When is a discharge or termination a “wrongful discharge” as opposed to an unfair discharge?

In Virginia and North Carolina, the vast majority of employees of private companies are employees at will.  “At will” means that the employer and the employee can end the employment for any reason or no reason at all – but the employer cannot end the employment for an unlawful reason.  

While the law in Virginia and North Carolina differ, in general terms, unlawful reasons are those such as refusing to violate the law at the employer’s request, engaging in a legally protected activity, or based on some activity by the employer contrary to law or public policy.  If an employee is terminated because of one of these reasons, then it is a “wrongful discharge” under Virginia and North Carolina law. 

In addition, some statutes specifically protect employees from retaliation by employers. Examples in Federal law include: the Fair Labor Standards Act prohibits retaliation against an employee who makes an internal or external complaint about unpaid overtime or minimum wages; the Civil Rights Act (known as Title VII) prohibits retaliation against an employee who complains about race, sex, and certain other types of discrimination; the Americans With Disabilities Act and the Age Discrimination in Employment Act prohibit retaliation against an employee who complains about disability or age discrimination, and respectively;  the Family and Medical Leave Act prohibits retaliation against an employee for using FMLA leave; the National Labor Relations Act prohibits retaliation against an employee who complains on behalf of employees about work conditions or wages.  

There are also Virginia and North Carolina statutes that contain anti-retaliation provisions.  For example, both States prohibit retaliation against an employee who seeks benefits for Workers Compensation or complaint about unpaid wages. Virginia prohibits retaliation for reporting the violation of any federal or state law or regulation or refusing to engage in a criminal act.

Furthermore, Federal law prohibits termination of an employee if the termination is based on the status of the employee, such as the employee’s race, sex, age, or disability.  This can occur if an employee is terminated for violation of a work rule, for example, but an employee of a different race, sex, age, or disability status is not terminated for violation of the same work rule.

But a termination that might be viewed as unfair is not necessarily wrongful.  Employment at will means that an employer can fire an employee for a wrong reason, such as thinking that the employee violated a work rule even though the employee did not violate the work rule, or for an unfair reason, such as firing the employee for a trivial error.  In Virginia and North Carolina, there is no claim for an employee who has been fired “unfairly” – only if the employee has been fired “wrongfully.”

- Extracted material:
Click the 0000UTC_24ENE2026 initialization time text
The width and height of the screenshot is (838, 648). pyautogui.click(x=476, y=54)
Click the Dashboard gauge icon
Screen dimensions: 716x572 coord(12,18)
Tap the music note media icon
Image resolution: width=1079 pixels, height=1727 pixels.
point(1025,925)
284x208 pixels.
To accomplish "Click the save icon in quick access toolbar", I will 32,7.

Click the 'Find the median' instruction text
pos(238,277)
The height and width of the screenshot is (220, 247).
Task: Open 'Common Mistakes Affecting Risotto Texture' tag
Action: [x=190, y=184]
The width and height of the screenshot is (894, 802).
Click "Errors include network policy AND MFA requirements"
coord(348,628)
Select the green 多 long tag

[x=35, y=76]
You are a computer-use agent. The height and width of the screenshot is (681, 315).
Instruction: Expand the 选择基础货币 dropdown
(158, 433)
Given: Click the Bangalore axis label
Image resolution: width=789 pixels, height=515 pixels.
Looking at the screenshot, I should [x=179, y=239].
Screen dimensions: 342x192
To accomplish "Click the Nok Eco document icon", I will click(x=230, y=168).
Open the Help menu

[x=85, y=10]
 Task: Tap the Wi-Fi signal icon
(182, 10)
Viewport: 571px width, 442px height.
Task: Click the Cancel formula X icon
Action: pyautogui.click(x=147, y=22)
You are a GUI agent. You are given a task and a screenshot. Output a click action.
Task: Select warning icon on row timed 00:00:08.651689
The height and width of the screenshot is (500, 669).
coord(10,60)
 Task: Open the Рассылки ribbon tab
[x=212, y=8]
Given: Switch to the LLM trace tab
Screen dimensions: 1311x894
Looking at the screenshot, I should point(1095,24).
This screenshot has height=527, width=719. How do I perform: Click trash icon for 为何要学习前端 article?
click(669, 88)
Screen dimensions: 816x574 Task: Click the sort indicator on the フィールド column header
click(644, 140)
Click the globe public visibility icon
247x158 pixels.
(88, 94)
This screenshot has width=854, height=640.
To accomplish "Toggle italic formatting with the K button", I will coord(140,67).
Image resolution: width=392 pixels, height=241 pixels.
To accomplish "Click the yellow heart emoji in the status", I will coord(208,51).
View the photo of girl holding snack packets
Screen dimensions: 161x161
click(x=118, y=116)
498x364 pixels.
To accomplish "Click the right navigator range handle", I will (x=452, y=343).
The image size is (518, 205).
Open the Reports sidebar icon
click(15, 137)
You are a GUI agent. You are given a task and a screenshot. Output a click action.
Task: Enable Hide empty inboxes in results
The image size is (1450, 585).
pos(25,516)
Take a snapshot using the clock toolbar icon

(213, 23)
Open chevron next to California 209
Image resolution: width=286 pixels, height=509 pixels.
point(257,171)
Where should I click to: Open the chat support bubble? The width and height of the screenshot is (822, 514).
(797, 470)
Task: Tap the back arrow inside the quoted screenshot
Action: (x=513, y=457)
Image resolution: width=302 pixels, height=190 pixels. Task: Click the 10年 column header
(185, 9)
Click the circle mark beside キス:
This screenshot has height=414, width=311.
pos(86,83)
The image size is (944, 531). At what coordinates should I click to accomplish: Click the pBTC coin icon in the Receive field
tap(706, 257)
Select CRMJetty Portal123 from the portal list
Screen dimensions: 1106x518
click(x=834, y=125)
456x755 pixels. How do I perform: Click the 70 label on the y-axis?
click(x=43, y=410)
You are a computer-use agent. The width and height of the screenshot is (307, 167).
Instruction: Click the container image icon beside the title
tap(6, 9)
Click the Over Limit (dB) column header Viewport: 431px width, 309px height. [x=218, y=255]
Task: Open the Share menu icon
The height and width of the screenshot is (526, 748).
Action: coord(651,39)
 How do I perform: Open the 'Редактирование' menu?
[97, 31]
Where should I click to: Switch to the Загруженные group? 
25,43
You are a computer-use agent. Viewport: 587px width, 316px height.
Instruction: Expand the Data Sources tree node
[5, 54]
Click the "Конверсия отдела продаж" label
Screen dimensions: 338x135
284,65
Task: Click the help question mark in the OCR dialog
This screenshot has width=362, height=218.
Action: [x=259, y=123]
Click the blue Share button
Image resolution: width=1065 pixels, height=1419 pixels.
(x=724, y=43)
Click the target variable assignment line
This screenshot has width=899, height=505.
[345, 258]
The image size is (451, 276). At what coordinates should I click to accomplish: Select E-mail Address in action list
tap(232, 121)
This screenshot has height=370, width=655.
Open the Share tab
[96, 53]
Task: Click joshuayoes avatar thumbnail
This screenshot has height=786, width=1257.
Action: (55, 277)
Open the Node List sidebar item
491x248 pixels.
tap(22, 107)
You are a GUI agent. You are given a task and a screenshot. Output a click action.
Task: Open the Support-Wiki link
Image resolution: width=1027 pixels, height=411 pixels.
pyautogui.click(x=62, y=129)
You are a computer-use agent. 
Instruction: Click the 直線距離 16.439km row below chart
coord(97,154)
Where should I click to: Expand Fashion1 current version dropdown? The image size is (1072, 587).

- Required action 1: Which federal statutes does the wrongful discharge text name as prohibiting retaliation against employees?
- Required action 2: Reproduce everything in the wrongful discharge text from "In Virginia and North Carolina, the vast" down to "North Carolina law.".

- Reply 1:
- Fair Labor Standards Act
- Civil Rights Act (Title VII)
- Americans With Disabilities Act
- Age Discrimination in Employment Act
- Family and Medical Leave Act
- National Labor Relations Act

- Reply 2:
In Virginia and North Carolina, the vast majority of employees of private companies are employees at will.  “At will” means that the employer and the employee can end the employment for any reason or no reason at all – but the employer cannot end the employment for an unlawful reason.  

While the law in Virginia and North Carolina differ, in general terms, unlawful reasons are those such as refusing to violate the law at the employer’s request, engaging in a legally protected activity, or based on some activity by the employer contrary to law or public policy.  If an employee is terminated because of one of these reasons, then it is a “wrongful discharge” under Virginia and North Carolina law.